Effect of beta-blocker therapy on the risk of infections and death after acute stroke - A historical cohort study

2015-02-11 00:00:001279

Maier IL, et al. – The aim of this study was to investigate the effect of beta–blocker therapy on the risk of infections and death after stroke in humans. Beta–blocker therapy did not reduce the risk for post–stroke pneumonia, but significantly reduced the risk for urinary tract infections. Different immune mechanisms underlying both diseases might explain these findings that need to be confirmed in future studies.

 

Methods

 

·         625 consecutive patients with ischemic or hemorrhagic stroke, admitted to a university hospital stroke unit, were included in this historical cohort study.

·         The effect of beta–blocker therapy on post–stroke pneumonia, urinary tract infections and death was investigated using multivariable Poisson and Cox regression models.

Results

 

·         553 (88.3%) patients were admitted with ischemic stroke, the remaining 72 (11.7%) had a hemorrhagic stroke.

·         Median baseline NIHSS was 8 (IQR 5–16) points.

·         301 (48.2%) patients received beta–blocker therapy.
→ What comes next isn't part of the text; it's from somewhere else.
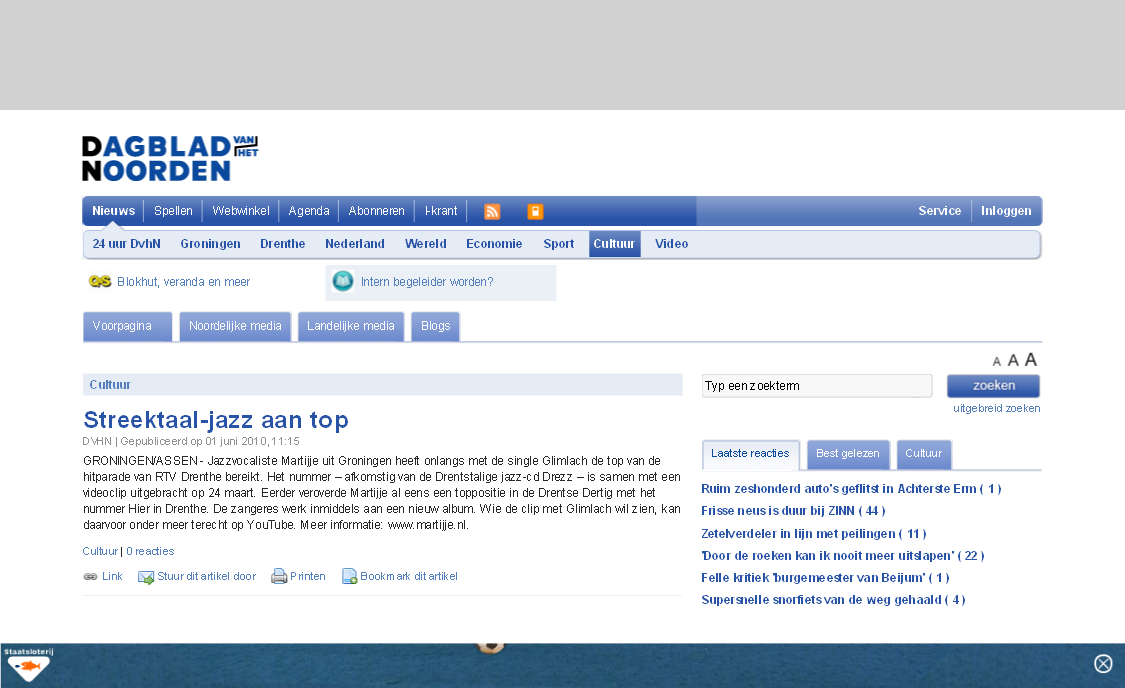This screenshot has width=1125, height=688.
Task: Click the Dagblad van het Noorden logo
Action: [170, 158]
·         There was no difference in the risk of post–stroke pneumonia between patients with and without beta–blocker therapy (Rate Ratio = 1.00, 95%CI 0.77–1.30, p = 0.995).

·         Patients with beta–blocker therapy showed a decreased risk for urinary tract infections (RR = 0.65, 95%CI 0.43–0.98, p = 0.040).

·         7–days mortality did not differ between groups (Hazard Ratio = 1.36, 95%CI 0.65–2.77, p = 0.425), while patients with beta–blocker therapy showed a higher 30–days mortality (HR = 1.93, 95%CI 1.20–3.10, p = 0.006).